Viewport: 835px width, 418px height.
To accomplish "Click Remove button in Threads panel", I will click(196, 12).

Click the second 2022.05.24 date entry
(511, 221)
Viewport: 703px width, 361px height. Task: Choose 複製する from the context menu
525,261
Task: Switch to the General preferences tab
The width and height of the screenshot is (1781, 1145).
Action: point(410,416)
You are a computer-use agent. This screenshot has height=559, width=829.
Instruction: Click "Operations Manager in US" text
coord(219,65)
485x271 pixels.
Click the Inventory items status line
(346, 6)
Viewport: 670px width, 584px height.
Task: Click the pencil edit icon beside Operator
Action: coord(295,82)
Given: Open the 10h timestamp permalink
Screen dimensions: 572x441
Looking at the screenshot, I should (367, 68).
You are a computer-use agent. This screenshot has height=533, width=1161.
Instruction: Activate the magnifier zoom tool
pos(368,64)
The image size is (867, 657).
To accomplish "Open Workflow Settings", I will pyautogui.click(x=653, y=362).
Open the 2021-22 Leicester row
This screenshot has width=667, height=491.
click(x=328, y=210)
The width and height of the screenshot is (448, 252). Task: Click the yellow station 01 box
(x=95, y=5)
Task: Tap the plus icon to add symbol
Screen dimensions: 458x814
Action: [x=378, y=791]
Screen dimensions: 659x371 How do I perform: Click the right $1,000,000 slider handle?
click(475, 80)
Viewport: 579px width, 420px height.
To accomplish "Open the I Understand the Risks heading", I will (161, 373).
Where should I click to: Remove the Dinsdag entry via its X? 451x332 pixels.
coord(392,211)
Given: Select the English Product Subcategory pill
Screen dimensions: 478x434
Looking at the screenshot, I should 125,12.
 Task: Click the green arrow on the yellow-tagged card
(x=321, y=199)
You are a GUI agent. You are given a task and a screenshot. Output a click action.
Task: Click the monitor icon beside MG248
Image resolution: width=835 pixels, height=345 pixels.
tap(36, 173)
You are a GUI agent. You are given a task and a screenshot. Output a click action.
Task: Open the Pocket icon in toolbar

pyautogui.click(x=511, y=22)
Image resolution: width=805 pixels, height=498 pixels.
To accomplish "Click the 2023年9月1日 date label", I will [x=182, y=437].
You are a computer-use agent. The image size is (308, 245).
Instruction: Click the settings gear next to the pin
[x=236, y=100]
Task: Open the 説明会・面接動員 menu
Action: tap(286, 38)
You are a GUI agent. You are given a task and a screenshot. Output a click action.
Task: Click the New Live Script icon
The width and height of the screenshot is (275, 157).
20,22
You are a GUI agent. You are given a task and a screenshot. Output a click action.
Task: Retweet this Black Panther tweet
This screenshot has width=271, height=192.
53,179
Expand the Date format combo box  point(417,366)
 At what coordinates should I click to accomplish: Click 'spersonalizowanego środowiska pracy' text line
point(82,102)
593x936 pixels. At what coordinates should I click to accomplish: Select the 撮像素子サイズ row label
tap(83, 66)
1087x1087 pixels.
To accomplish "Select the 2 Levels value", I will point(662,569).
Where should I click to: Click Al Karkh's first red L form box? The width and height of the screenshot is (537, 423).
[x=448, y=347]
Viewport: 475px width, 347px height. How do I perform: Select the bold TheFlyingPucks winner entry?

# # # #

== EXERCISE INSTRUCTIONS ==
A verbatim copy of all the entries is the expected result.

== ANSWER ==
Viewport: 835px width, 418px height.
To accomplish "Click Remove button in Threads panel", I will click(196, 12).

Click the second 2022.05.24 date entry
(511, 221)
Viewport: 703px width, 361px height. Task: Choose 複製する from the context menu
525,261
Task: Switch to the General preferences tab
The width and height of the screenshot is (1781, 1145).
Action: point(410,416)
You are a computer-use agent. This screenshot has height=559, width=829.
Instruction: Click "Operations Manager in US" text
coord(219,65)
485x271 pixels.
Click the Inventory items status line
(346, 6)
Viewport: 670px width, 584px height.
Task: Click the pencil edit icon beside Operator
Action: coord(295,82)
Given: Open the 10h timestamp permalink
Screen dimensions: 572x441
Looking at the screenshot, I should (367, 68).
You are a computer-use agent. This screenshot has height=533, width=1161.
Instruction: Activate the magnifier zoom tool
pos(368,64)
The image size is (867, 657).
To accomplish "Open Workflow Settings", I will pyautogui.click(x=653, y=362).
Open the 2021-22 Leicester row
This screenshot has width=667, height=491.
click(x=328, y=210)
The width and height of the screenshot is (448, 252). Task: Click the yellow station 01 box
(x=95, y=5)
Task: Tap the plus icon to add symbol
Screen dimensions: 458x814
Action: [x=378, y=791]
Screen dimensions: 659x371 How do I perform: Click the right $1,000,000 slider handle?
click(475, 80)
Viewport: 579px width, 420px height.
To accomplish "Open the I Understand the Risks heading", I will (161, 373).
Where should I click to: Remove the Dinsdag entry via its X? 451x332 pixels.
coord(392,211)
Given: Select the English Product Subcategory pill
Screen dimensions: 478x434
Looking at the screenshot, I should 125,12.
 Task: Click the green arrow on the yellow-tagged card
(x=321, y=199)
You are a GUI agent. You are given a task and a screenshot. Output a click action.
Task: Click the monitor icon beside MG248
Image resolution: width=835 pixels, height=345 pixels.
tap(36, 173)
You are a GUI agent. You are given a task and a screenshot. Output a click action.
Task: Open the Pocket icon in toolbar

pyautogui.click(x=511, y=22)
Image resolution: width=805 pixels, height=498 pixels.
To accomplish "Click the 2023年9月1日 date label", I will [x=182, y=437].
You are a computer-use agent. The image size is (308, 245).
Instruction: Click the settings gear next to the pin
[x=236, y=100]
Task: Open the 説明会・面接動員 menu
Action: tap(286, 38)
You are a GUI agent. You are given a task and a screenshot. Output a click action.
Task: Click the New Live Script icon
The width and height of the screenshot is (275, 157).
20,22
You are a GUI agent. You are given a task and a screenshot. Output a click action.
Task: Retweet this Black Panther tweet
This screenshot has width=271, height=192.
53,179
Expand the Date format combo box  point(417,366)
 At what coordinates should I click to accomplish: Click 'spersonalizowanego środowiska pracy' text line
point(82,102)
593x936 pixels. At what coordinates should I click to accomplish: Select the 撮像素子サイズ row label
tap(83, 66)
1087x1087 pixels.
To accomplish "Select the 2 Levels value", I will point(662,569).
Where should I click to: Click Al Karkh's first red L form box? The width and height of the screenshot is (537, 423).
[x=448, y=347]
Viewport: 475px width, 347px height. How do I perform: Select the bold TheFlyingPucks winner entry?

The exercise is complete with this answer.